Reputation: 15537
How can I combine two metrics into one, when they come from two separate resources?
I have a simple logs-based metrics, my-metric
, defined like this:
resource "google_logging_metric" "my_metric" {
name = "my-metric"
filter = <<-EOT
logName="projects/my-project/logs/my-app"
labels.name="my.event"
EOT
label_extractors = {
"event_type" = "EXTRACT(labels.event_type)"
}
metric_descriptor {
value_type = "INT64"
metric_kind = "DELTA"
labels {
key = "event_type"
value_type = "STRING"
}
}
}
I recently moved my app to Google Cloud Run (GCR) which has its own logs, so I updated the metric's filter like this:
(
logName="projects/my-project/logs/my_app"
OR
logName="projects/my-project/logs/run.googleapis.com%2Fstdout"
)
labels.name="my.event"
What I didn't expect is that the metric becomes attached to a different resource, so logically I have two metrics. In MQL:
gce_instance::logging.googleapis.com/user/my-metric
global::logging.googleapis.com/user/my-metric
I want to keep my existing alerting policies that are based on this metric, so I'm wondering if there's a way to either combine the metrics from the global and GCE instance resources into one metric (I would group by event_type
and add them up, for example).
I have tried to just get them merged into one graph in the metrics explorer.
I have almost exclusively used a single log and the global resource before, so my intuition was to simply do this:
fetch global::logging.googleapis.com/user/my-metric
This would only get me half of the values though. I realized I'd get the other half like this:
fetch gce_instance::logging.googleapis.com/user/my-metric
Ok, let's just combine them. I know enough MQL to be a danger to myself and others (or so I thought).
{
fetch global::logging.googleapis.com/user/my-metric
;
fetch gce_instance::logging.googleapis.com/user/my-metric
}
| outer_join 0
| add
That only shows the global
resource. It happens to be the first, so my intuition is to swap them around, sometimes that gives more information (I find the MQL reference very abstract, and I have mostly learned by copy-pasting examples and trial-and-error). Putting the gce_instance
first throws two errors instead:
Line 8: Input table 1 does not have time series identifier column 'resource.instance_id' that is present in table 0. Table 0 must be a subset of the time series identifier columns of table 1. Line 8: Input table 1 does not have time series identifier column 'resource.zone' that is present in table 0. Table 0 must be a subset of the time series identifier columns of table 1.

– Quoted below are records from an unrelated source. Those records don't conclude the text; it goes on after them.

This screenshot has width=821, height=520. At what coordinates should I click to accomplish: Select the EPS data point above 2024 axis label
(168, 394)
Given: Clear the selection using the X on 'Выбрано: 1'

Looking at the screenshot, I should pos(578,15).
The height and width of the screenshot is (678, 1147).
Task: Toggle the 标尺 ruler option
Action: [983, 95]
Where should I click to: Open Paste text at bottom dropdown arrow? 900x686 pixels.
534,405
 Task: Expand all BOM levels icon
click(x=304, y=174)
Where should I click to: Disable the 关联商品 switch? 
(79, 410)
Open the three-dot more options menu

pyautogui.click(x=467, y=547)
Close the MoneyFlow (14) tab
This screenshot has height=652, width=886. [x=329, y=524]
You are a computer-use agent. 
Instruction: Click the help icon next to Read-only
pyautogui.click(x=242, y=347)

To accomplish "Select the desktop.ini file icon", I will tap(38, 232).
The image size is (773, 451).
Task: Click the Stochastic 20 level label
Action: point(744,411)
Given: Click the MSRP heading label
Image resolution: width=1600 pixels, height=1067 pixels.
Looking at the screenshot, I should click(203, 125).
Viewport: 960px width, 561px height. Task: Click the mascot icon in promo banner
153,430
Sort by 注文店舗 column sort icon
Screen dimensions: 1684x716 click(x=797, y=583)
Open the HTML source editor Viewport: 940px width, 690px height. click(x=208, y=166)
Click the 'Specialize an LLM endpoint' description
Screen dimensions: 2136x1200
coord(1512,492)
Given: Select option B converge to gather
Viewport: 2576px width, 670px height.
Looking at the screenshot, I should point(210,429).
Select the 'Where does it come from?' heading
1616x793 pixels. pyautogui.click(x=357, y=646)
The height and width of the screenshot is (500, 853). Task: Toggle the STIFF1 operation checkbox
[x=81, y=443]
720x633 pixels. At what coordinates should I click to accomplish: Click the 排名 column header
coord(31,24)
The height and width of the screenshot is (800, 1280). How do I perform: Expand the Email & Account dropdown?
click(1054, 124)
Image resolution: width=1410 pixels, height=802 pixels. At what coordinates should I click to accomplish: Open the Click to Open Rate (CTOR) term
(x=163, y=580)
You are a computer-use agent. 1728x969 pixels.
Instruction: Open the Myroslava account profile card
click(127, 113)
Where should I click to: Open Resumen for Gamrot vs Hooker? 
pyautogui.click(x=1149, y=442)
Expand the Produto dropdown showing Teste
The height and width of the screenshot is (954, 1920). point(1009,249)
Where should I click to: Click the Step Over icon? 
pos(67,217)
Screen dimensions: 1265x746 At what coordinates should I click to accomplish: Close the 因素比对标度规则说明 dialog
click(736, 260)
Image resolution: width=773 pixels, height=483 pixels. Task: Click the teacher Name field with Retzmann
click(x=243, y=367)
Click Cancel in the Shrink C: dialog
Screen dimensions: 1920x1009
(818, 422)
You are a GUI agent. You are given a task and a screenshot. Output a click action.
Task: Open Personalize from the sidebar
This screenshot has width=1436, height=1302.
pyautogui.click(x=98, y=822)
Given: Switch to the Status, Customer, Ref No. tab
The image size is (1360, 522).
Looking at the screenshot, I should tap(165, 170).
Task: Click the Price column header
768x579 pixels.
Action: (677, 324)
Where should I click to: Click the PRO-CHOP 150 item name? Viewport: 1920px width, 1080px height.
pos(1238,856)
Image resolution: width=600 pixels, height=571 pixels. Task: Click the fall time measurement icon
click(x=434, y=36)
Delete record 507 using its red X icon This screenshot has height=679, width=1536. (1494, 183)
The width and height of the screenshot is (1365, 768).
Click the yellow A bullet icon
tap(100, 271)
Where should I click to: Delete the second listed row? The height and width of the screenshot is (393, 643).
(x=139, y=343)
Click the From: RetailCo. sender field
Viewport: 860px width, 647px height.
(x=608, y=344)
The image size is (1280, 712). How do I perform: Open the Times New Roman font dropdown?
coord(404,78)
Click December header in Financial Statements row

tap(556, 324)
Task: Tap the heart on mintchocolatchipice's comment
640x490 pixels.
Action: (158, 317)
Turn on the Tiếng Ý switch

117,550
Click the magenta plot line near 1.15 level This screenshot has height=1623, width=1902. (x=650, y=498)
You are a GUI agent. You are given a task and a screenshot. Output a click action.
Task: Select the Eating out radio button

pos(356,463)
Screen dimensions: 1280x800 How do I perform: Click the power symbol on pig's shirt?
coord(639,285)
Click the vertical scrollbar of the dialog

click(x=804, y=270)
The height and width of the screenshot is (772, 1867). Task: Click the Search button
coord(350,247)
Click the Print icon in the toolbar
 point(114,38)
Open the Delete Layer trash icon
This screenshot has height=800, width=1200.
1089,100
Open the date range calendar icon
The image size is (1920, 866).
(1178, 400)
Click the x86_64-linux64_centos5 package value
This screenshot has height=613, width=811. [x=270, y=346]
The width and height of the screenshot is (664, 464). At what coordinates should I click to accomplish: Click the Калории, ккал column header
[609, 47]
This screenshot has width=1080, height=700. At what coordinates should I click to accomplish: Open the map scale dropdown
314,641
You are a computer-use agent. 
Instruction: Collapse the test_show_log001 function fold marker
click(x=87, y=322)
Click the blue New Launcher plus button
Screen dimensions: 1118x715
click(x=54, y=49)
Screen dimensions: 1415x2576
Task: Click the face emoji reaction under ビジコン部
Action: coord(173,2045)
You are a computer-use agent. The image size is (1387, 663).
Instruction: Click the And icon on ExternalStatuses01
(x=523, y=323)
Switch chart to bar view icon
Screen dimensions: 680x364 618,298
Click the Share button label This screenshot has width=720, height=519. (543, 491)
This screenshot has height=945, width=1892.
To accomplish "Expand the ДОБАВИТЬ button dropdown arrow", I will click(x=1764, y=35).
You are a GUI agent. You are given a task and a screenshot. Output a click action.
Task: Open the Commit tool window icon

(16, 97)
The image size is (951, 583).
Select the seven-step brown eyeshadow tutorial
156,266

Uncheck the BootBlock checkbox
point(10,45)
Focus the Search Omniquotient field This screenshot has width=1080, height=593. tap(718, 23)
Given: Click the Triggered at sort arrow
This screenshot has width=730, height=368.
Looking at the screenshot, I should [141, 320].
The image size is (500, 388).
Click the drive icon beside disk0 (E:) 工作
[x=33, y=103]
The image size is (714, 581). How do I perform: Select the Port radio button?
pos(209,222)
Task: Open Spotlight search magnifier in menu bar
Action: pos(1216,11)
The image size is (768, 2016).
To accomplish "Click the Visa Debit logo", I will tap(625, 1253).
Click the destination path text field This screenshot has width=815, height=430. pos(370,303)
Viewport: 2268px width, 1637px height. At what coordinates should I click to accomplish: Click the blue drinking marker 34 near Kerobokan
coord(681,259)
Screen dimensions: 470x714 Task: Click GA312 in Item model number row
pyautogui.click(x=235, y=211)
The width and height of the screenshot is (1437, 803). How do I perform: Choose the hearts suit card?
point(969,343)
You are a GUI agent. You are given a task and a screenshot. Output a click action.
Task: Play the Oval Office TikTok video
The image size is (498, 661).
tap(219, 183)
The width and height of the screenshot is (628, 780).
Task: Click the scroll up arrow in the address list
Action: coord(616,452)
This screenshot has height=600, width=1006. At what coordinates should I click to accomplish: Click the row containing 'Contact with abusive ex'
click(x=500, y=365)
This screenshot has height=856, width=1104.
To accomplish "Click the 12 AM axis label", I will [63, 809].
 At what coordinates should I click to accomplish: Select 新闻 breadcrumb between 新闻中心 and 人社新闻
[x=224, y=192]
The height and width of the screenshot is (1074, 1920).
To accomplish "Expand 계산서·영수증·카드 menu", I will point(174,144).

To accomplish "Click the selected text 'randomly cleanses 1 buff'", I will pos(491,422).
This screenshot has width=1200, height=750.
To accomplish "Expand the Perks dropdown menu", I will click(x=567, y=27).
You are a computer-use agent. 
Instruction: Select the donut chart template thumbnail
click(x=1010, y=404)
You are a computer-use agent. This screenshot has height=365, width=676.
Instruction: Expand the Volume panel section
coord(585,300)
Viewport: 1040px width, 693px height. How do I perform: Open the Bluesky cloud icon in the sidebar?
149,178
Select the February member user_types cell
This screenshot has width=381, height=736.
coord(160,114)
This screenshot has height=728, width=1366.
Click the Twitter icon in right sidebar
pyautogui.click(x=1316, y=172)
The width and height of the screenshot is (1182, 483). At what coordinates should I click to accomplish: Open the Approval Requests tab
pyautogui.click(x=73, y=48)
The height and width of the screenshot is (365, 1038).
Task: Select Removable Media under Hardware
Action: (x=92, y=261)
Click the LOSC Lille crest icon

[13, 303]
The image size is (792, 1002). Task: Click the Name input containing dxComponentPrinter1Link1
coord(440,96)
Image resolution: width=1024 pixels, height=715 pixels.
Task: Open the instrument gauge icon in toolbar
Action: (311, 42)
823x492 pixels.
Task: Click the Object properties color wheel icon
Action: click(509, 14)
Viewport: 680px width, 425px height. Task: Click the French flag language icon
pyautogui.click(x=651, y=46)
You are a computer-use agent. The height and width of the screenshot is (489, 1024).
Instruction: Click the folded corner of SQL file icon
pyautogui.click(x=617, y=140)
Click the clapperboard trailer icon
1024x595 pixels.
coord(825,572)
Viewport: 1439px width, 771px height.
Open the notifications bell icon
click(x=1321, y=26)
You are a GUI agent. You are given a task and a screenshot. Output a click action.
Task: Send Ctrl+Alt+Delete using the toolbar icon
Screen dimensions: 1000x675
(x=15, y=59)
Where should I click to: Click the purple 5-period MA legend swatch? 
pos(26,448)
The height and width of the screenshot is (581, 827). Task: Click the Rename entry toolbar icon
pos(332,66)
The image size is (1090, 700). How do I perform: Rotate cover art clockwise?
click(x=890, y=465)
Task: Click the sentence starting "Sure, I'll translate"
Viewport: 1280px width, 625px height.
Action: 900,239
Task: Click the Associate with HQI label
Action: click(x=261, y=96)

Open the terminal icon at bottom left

I don't really need instance_id
or zone
, so perhaps I can just remove them?
{
fetch gce_instance::logging.googleapis.com/user/my-metric
| map drop [resource.zone, resource.instance_id]
;
fetch global::logging.googleapis.com/user/my-metric
}
| outer_join 0
| add
And now it's only the gce_instance
resource. For reference, here's what it looks like:
Only the gce_instance
resource:
join
I'm sure MQL is beautiful once you fully grasp it, but to me it's still a black box. Here's a few other attempts. I basically went through the MQL reference, trying every keyword I could find:
{
fetch gce_instance::logging.googleapis.com/user/my-metric
| map drop [resource.zone, resource.instance_id]
;
fetch global::logging.googleapis.com/user/my-metric
}
| join
No data is available for the selected time frame
Don't know what that means. Next!
join
and group_by
{
fetch gce_instance::logging.googleapis.com/user/my-metric
| map drop [resource.zone, resource.instance_id]
;
fetch global::logging.googleapis.com/user/my-metric
}
| group_by [metric.event_type], max(val())
| join
No data is available for the selected time frame
Useles... NEXT!
union_group_by
{
fetch gce_instance::logging.googleapis.com/user/my-metric
| map drop [resource.zone, resource.instance_id]
;
fetch global::logging.googleapis.com/user/my-metric
}
| union_group_by [metric.event_type]
Chart definition invalid. INVALID_ARGUMENT: Request contains an invalid argument.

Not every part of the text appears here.